I understand how existing syntax encourages removing the argument label from the first trailing closure rather than the final trailing closure, but I'm worried that this puts us at odds with APIs designed for pre-Swift-5 code, which would put the "heaviest" closure last and "light" ones in the middle in order to make existing trailing closure syntax feel natural. I admit I don't have any real-world examples of such API, but there's a reason for that beyond trailing closure syntax: the "heaviest" closure is the one that likely goes on the longest, and you wouldn't want to have to scroll past it to see that there are more arguments.

Section {
  List(…) {
    HStack(…) {
      // may go on for many lines
    }
  }
} header: {
  ...
} footer: {
  ...
}

(sorry for the straw example; I don't do SwiftUI very much.)

On a more nebulous note, it also feels weird to me that all of these are the same call:

foo(bar: { provideBar() }, baz: { provideBaz() }, garply: { provideGarply() })

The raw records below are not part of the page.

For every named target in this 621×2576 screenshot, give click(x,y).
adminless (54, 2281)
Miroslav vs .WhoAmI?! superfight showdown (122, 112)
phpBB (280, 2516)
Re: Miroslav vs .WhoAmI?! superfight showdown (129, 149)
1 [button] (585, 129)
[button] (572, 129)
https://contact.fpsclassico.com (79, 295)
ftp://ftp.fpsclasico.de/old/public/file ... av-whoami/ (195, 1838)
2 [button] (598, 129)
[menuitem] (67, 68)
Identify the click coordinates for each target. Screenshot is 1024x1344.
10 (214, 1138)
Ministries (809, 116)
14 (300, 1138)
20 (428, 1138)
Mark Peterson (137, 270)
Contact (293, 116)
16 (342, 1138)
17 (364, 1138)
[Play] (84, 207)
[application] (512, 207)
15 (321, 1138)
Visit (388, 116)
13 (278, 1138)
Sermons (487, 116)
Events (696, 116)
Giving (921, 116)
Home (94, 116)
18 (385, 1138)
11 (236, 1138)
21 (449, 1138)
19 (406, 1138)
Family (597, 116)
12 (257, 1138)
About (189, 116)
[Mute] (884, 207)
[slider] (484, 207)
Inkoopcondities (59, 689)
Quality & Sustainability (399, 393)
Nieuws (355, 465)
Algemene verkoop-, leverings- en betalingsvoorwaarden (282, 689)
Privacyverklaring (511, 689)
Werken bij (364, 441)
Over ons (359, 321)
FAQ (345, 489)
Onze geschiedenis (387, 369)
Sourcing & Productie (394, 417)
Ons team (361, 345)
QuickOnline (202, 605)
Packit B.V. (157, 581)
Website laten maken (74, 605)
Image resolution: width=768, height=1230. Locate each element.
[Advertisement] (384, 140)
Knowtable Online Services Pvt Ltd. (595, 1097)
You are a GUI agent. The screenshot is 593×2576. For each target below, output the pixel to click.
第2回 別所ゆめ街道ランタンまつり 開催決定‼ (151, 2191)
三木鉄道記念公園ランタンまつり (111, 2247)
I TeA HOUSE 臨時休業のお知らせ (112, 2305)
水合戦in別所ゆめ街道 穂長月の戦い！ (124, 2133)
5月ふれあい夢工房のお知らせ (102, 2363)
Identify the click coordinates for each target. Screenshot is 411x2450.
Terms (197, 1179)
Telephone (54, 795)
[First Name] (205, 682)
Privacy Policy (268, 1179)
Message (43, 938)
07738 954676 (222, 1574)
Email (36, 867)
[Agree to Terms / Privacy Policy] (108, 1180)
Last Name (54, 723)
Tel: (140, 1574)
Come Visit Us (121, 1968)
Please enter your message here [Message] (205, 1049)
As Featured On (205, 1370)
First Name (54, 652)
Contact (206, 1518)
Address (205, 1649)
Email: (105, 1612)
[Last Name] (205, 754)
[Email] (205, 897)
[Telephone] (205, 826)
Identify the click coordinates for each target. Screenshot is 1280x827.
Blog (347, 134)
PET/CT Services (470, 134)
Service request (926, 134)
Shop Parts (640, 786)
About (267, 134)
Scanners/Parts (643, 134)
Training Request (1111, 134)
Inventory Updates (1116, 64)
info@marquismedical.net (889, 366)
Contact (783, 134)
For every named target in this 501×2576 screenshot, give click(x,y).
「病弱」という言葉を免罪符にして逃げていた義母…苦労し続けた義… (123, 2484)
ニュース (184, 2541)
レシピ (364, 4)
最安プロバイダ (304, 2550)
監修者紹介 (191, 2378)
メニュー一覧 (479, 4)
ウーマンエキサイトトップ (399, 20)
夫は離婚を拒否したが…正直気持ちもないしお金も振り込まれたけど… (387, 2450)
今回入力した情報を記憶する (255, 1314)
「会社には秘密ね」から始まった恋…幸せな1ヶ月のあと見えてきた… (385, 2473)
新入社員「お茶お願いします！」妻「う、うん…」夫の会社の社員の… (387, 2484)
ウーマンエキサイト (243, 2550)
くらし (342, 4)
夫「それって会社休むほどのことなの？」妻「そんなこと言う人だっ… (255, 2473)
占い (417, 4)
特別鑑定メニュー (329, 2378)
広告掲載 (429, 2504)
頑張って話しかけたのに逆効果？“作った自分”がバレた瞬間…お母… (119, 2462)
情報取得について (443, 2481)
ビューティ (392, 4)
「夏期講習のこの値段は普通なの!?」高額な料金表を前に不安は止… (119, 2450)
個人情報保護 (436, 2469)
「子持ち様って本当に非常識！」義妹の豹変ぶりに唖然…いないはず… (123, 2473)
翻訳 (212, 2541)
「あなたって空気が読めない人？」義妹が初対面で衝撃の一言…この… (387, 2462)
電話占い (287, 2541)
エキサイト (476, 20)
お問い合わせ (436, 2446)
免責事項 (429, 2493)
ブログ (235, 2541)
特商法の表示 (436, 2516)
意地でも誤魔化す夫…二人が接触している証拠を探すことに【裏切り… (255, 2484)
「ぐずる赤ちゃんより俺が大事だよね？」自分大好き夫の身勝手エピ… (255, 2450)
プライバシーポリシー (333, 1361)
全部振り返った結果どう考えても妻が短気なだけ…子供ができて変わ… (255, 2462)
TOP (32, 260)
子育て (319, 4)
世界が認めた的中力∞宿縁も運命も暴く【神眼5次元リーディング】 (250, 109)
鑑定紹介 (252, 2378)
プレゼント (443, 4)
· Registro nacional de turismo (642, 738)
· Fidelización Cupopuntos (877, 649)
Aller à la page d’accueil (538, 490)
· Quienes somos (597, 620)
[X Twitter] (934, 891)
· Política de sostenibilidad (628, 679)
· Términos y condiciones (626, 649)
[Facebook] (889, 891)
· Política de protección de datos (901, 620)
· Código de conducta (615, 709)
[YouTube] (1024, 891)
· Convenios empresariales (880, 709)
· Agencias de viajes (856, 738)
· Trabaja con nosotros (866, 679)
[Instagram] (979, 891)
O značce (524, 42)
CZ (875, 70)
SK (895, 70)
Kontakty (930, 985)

foo(bar: { provideBar() }, baz: { provideBaz() }) {
  provideGarply()
}

foo(bar: { provideBar() }) {
  provideBaz()
} garply: {
  provideGarply()
}

foo() {
  provideBar()
} baz: {
  provideBaz()
} garply: {
  provideGarply()
}

Which argument label is omitted is completely up to the call site. I've been a proponent of trailing closures for a long time, and pushed back against people who complain about the last argument label being omitted, but this gets to a point that makes me uneasy, though I can't quite pin down why. (Usually I'm the one who says "people can write bad code in any language".)


I'm sure this was already discussed, but I'd be much more comfortable with "all trailing closures take an argument label; if there is exactly one trailing closure, the argument label may be omitted".

foo() bar: {
  provideBar()
} baz: {
  provideBaz()
} garply: {
  provideGarply()
}

Slightly odd-looking? Perhaps. But it keeps the name omission part from being coupled to the ordering part, and I think that's potentially useful when the rule for name omission isn't just "the final argument label".